1. Teil - Ein Moorheiligtum aus römischer Zeit bei Hostel, Kreis Schleiden, Bonner Jahrbücher 1940 Heft 145, Seite 343-347, Kersten

2. Teil - Das Moorheiligtum bei Hostel, aus: Kapellengemeinde Hostel 2000 von Anton Könen Mechernich, Seite 30-33

3. Teil - Vor- und frühgeschichtliche Funde in unserer Heimat, aus dem Jahresbericht des Bonner Landesmuseums für 1938, Artikelauszug im Euskirchener Volksblatt Nr. 80 vom 4. April 1941






Ein Moorheiligtum aus römischer Zeit bei Hostel, Kreis Schleiden





Die südöstliche Grenze der Gemarkung Hostel (Abb. 71) wird von dem in nordöstlicher Richtung laufenden Krebsbach gebildet, dessen träge dahinfließendes Wasser den Talgrund auf über 100 m Breite vermoort hat. Das mit Strauchwerk und hohem Schilf bestandene Gelände blieb unberührt, bis im Jahre 1938 durch Dränagearbeiten das Land entwässert und schließlich der Boden urbar gemacht wurde. Bei dieser Arbeit stieß der Pflug auf Steine, die mitten im Moorboden auf kleinen hügelartigen Haufen lagen. Bei einer auf Meldung des Bürgermeisteramtes erfolgten Besichtigung wurden auf dem größten dieser Haufen die Bruchstücke zweier Inschriftsteine aufgelesen, dazu zusammengetragenes Steinmaterial, Ziegelbruchstücke und einige Scherben.


Abb. 71 Umgebungskarte des römischen Heiligtums in Hostel mit Römerstraße.
Maßstab 1:12.500





Der etwa 420 m nordwestlich der Kirche Roggendorf gelegene Haufen war der größte einer Gruppe von im ganzen fünf ähnlichen, die ohne erkennbare Ordnung ziemlich dicht beieinander im Moor lagen. Obwohl das neugewonnene Feld bereits bestellt war, konnte dank der verständnisvollen Unterstützung des Bürgermeisteramtes Eicks und des Bauern Wolfgarten, Hostel, - wenigstens noch der größte Haufen untersucht werden. Die kleine Grabung wurde von cand. phil. H. Löffler geleitet, dem Vorarbeiter P. Krämer half. Das Bürgermeisteramt Eicks stellte zwei Arbeiter zur Verfügung.

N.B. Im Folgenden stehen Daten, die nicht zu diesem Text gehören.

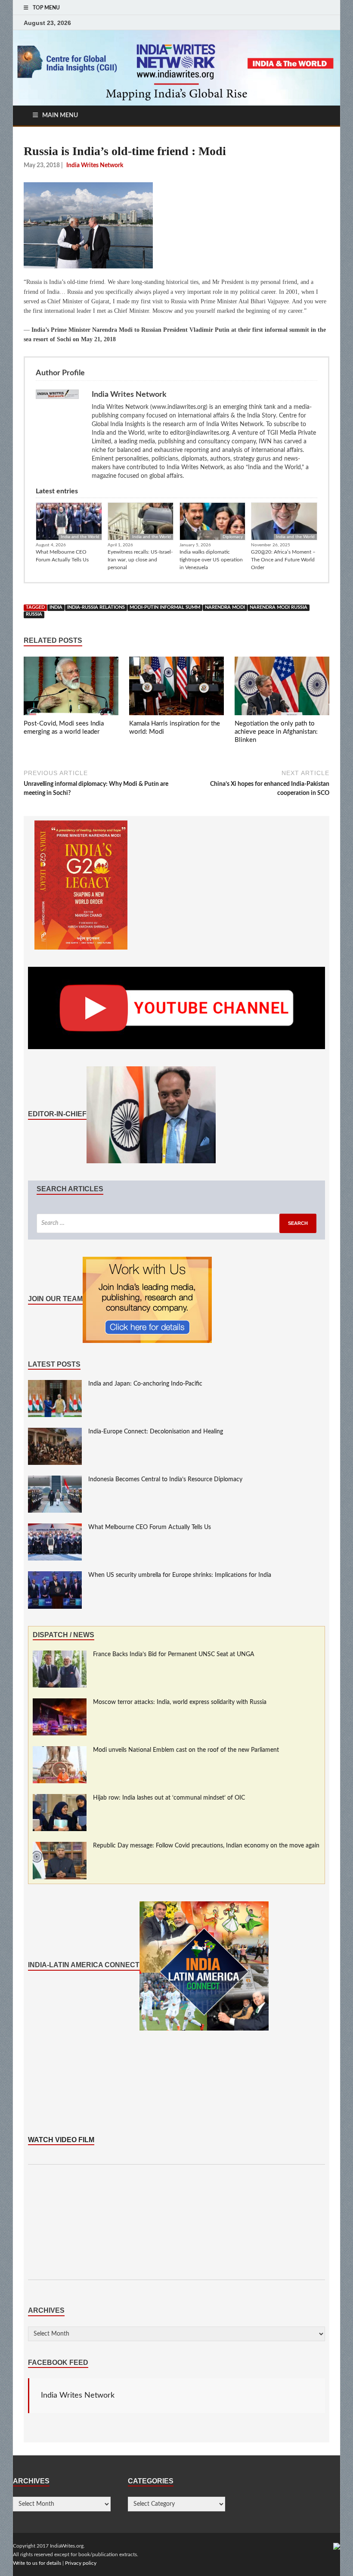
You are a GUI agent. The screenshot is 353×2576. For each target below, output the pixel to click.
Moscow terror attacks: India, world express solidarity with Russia (179, 1702)
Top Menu (46, 7)
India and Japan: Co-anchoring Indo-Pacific (145, 1384)
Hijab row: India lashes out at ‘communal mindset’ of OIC (169, 1798)
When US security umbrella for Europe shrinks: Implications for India (179, 1575)
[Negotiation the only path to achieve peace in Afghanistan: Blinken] (282, 688)
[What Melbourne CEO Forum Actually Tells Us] (55, 1528)
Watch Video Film (61, 2139)
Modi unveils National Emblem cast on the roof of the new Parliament (186, 1750)
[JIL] (336, 2545)
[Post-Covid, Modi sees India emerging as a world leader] (71, 688)
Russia (34, 614)
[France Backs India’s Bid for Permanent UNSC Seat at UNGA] (60, 1655)
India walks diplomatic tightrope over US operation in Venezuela (211, 559)
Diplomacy (233, 537)
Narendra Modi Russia (278, 607)
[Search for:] (176, 1223)
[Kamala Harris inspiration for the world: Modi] (176, 688)
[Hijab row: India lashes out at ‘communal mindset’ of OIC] (60, 1798)
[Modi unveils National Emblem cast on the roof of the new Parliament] (60, 1750)
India (56, 607)
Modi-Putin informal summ (165, 607)
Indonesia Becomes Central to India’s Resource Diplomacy (165, 1479)
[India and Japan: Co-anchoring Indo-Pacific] (55, 1384)
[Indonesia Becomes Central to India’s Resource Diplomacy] (55, 1480)
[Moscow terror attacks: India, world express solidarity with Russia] (60, 1703)
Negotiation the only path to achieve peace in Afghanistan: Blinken (276, 732)
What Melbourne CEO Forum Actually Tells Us (62, 555)
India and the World (80, 537)
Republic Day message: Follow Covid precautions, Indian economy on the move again (206, 1846)
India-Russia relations (96, 607)
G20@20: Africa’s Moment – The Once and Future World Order (283, 559)
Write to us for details (37, 2563)
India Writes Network (78, 2395)
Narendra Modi (225, 607)
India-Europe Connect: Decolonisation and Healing (155, 1432)
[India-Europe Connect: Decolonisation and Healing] (55, 1432)
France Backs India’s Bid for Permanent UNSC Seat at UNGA (173, 1654)
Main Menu (60, 115)
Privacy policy (80, 2563)
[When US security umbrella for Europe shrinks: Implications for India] (55, 1576)
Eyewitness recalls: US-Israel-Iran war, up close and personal (140, 559)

Ergänzungsfoto Karmantan.de (Google-Earth) Lage des Moorheiligtums


Da ähnliche Haufen mit römischem Bauschutt innerhalb eines Moores bisher nirgends angetroffen worden waren, blieb das Ergebnis der Ausgrabung zunächst ganz offen. Die Meinungen schwankten zwischen Grabhügel, Bauschutt und Lesesteinhaufen. Bei oberflächlicher Betrachtung schien der kleine 8 m im Durchmesser haltende, 0,60 m hohe Hügel aus losem Bauschutt zu bestehen. Auch ein von unbefugter Seite gehacktes Loch reichte nur durch das lockere Steingeröll. Mangels aller Anhaltspunkte wurde der Haufen deshalb in der bewährten Quadrantenmethode untersucht, die eine Flächenuntersuchung bei gleichzeitiger Beobachtung eines Kreuzprofiles, das ungefähr nach den Himmelsrichtungen ausgerichtet wurde, erlaubt.

Hostel - Tafel 69


Der Befund: Die Arbeit begann im Südwestquadranten (siehe Plan Taf. 69, AMD). In 0,20 bis 0,30 m Tiefe lag im äußeren Teil Dachziegelschutt unmittelbar auf der Mooroberfläche. Im höheren Teil, also nach der angenommenen Mitte zu, blieb nach Entfernung der ohne Verband liegenden oberen Steinschicht eine festgepackte Steinlage übrig, deren Rand etwa einen Viertelbogen um die angenommene Hügelmitte bildete. Behauene und unbehauene Sandsteine, dazu wenige Feldsteine waren benutzt worden.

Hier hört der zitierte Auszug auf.